A MAN accused of strangling his de facto wife told Victorian police he used disinfectant spray and a scented candle to hide the smell of her decomposing body from neighbours.
Anthony Sherna also took his dog to a pet resort so it would not get distressed by the sight of her body before he buried it in the backyard, court documents allege.
"I didn`t want Hubble to smell or see or do anything because I didn`t want him to be traumatised," he told police.
The Melbourne Magistrates Court today committed Mr Sherna for trial for strangling Susanne Wild, 53, with his dressing gown cord on February 2. He pleaded not guilty to murder.
Mr Sherna, 42, of Tarneit, told police Ms Wild subjected him to years of verbal abuse, controlled his money and called him a "low-life". He confessed he killed his partner of 18 years after a fight over a mobile phone bill.
"Just every day was a pressure cooker day," he told police.

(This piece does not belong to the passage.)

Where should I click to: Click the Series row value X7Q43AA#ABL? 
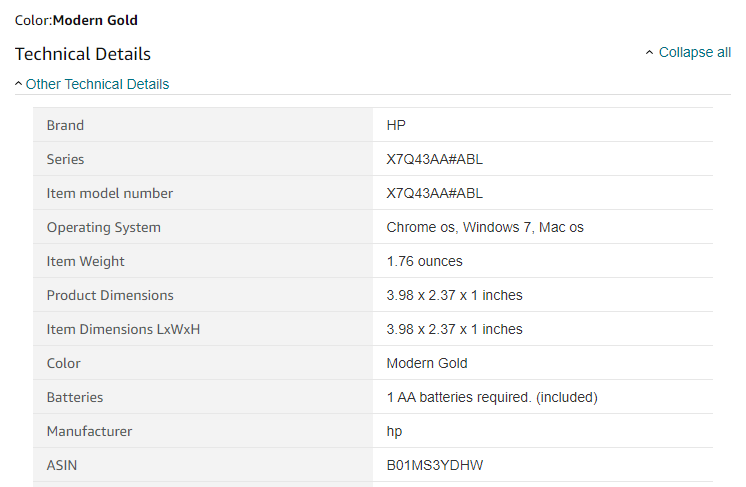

"All I did is work, come home. No social outings. We never ever went to dinner. Nothing.
"I reached the threshold of the horrible life that we had together. The constant put-downs of me. I just had enough."
Police allege Mr Sherna strangled Ms Wild after she queried the number of calls he made on his mobile phone.
He left her body on the kitchen floor then went out, visiting a pokie outlet and a brothel, court documents allege. The next day he dragged the body into her bedroom and left it on a bed for three days until the smell became unbearable.
Mr Sherna told police he bought an aerosol spray and a rose-scented candle to mask the smell from the neighbours and began digging a hole in the backyard, the documents say.
He waited until nightfall to drag the body, wrapped in sheets and plastic, into the grave.
Mr Sherna, an accounts manager, allegedly told police he was drunk on the night of the incident.
He said he drank eight cans of beer a day and Ms Wild drank six to eight bottles of red wine a week.
Magistrate Ian McGrane remanded Mr Sherna to appear for a Victorian Supreme Court directions hearing on September 29.